For Leonard, the league serves as validation after everyone told her she couldn’t play professionally, words that motivated rather than discouraged her.

“I think that’s something that’s inspired me to stay in coaching and play for the U.S. team and now the professional league,” Leonard says. “It’s kind of funny to turn around and [show] all those people who said there’s no such thing as sports for girls after college, that here we are.”

The UWLX comes 15 years after Major League Lacrosse, the major men’s professional league – an example of the ongoing battle for equality in athletics. Previously, the only option for female athletes hoping to stay involved after college was coaching or joining the U.S. national team. So when UWLX commissioner Michelle DeJulius called Caitlin Jackson (Comm ‘09), who won four national championships in her time at Northwestern, and asked her to be a general manager in the new league, Jackson knew she had to take the job.

“It just sounded, right off the bat, like such an exciting opportunity and something that all of us feel a little bit responsible for in terms of hoping to grow the sport and grow opportunities for women in athletics,” Jackson says.

The league’s four teams, the Philadelphia Force, Long Island Sound, Boston Storm and Baltimore Ride, will compete from May 28 to July 30. Featuring the sport’s top talent and new rules designed to make play quicker and more exciting such as a shot clock and the two-point shot from beyond the arc, the league will showcase a more dynamic brand of women’s lacrosse.

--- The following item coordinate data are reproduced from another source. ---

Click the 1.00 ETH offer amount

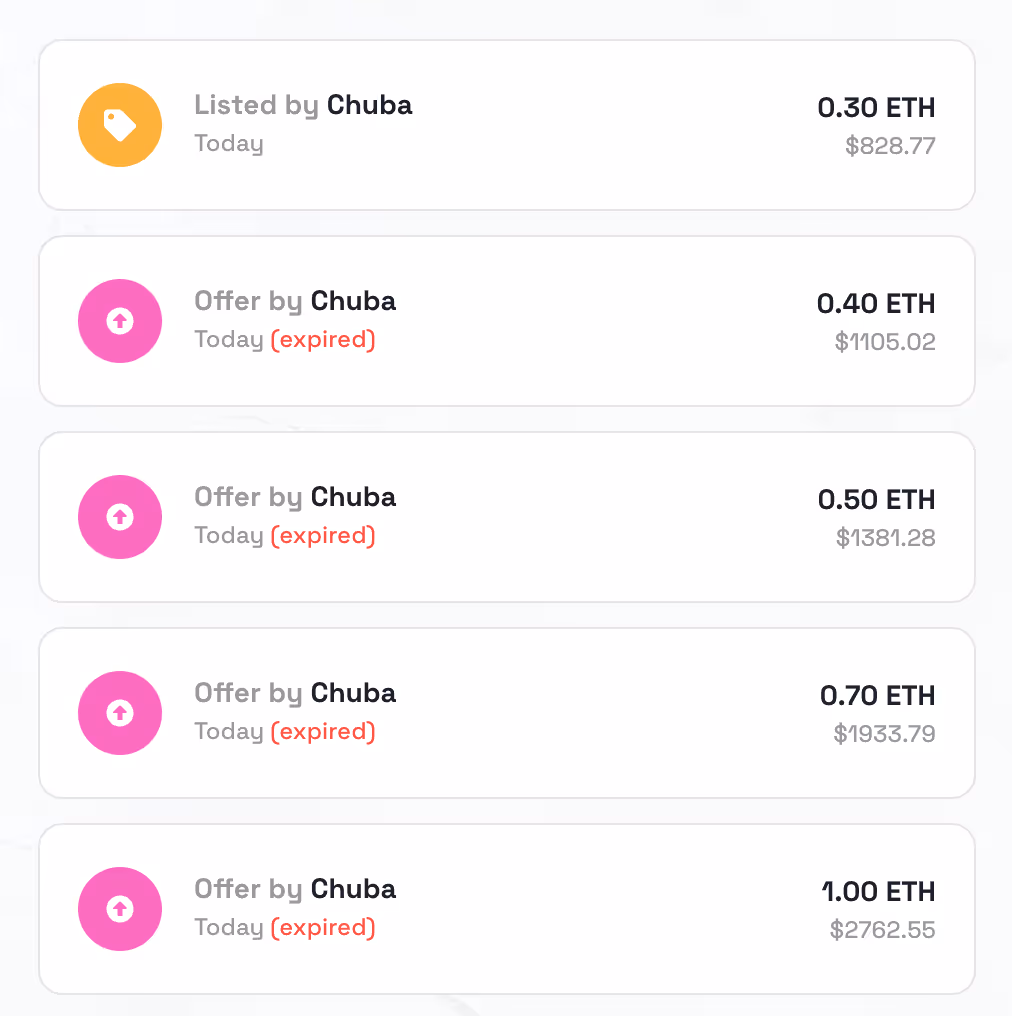pos(878,892)
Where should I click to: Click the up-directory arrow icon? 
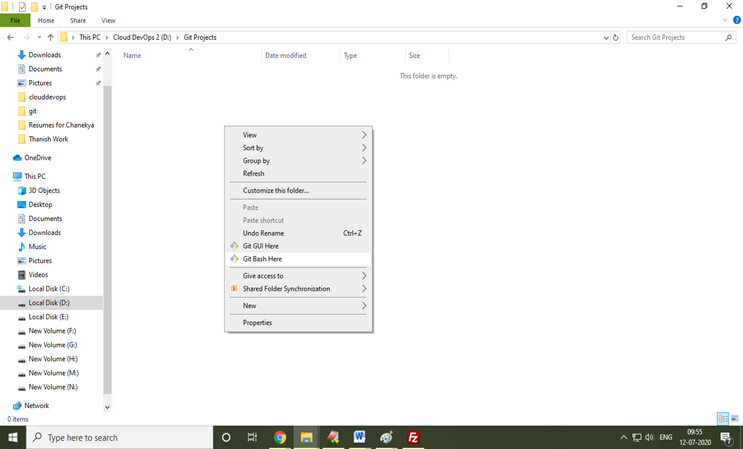(50, 38)
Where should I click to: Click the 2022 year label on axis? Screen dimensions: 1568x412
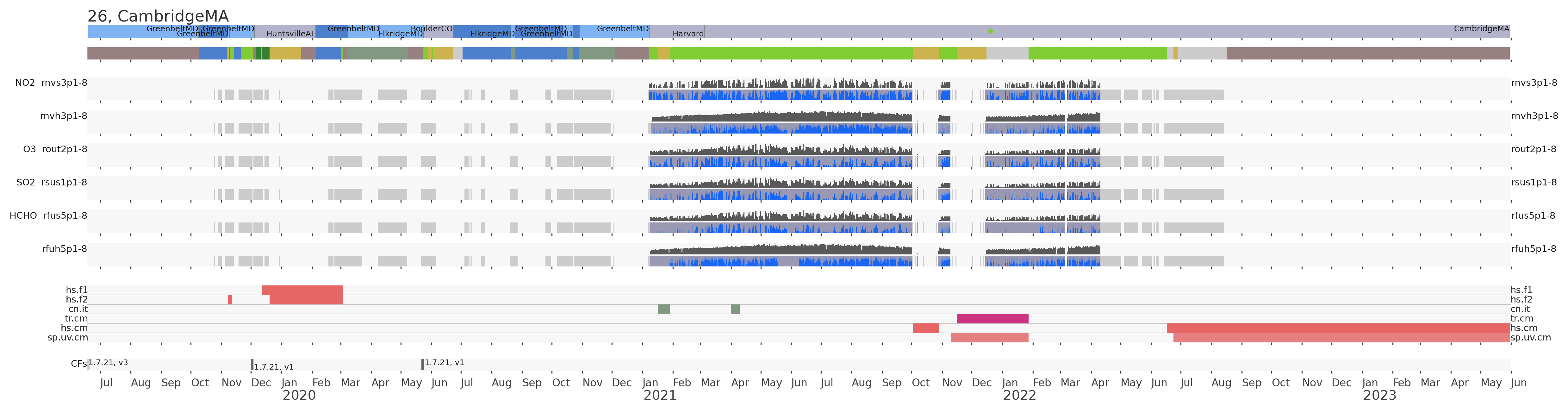pyautogui.click(x=1020, y=396)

Teams will play at many of the major college lacrosse recruiting tournaments this summer, including the opening games at Lehigh University, where 70 high school teams from across the nation will also be participating in the the U.S. Lacrosse Women’s National Tournament. Jackson says the proximity will help bridge the gap between the youth, collegiate and professional levels, encouraging girls to strive for a career in women’s lacrosse.

“If a 14-year-old girl can show up to a large recruiting tournament and see her biggest role model in lacrosse up front, close and personal, that’s huge for the growth of the sport,” Jackson says. “[You’re] able to really see your future within the game.”

The league will not be able to offer players salaries in its first year, Jackson says, but through ticket sales and sponsorship revenue, players should have paychecks by year two. But for most, it’s not about the money – they just want to play the sport they love again, a thought that gives Communication senior Kaleigh Craig hope.

“The thought of not playing anymore is really hard,” Craig says. “I just love competing and love playing, so if you get a chance to, it’s hard to pass it up.”

Players and coaches hope the creation of a professional league where women pursue their athletic dreams will resonate beyond the sport of lacrosse.

“There really aren’t a whole ton of venues for women who want to go into athletics as a career,” Jackson says. “To be able to create jobs that allow someone coming out of college who can then move forward in their career, that’s really big. That’s bigger than just lacrosse.”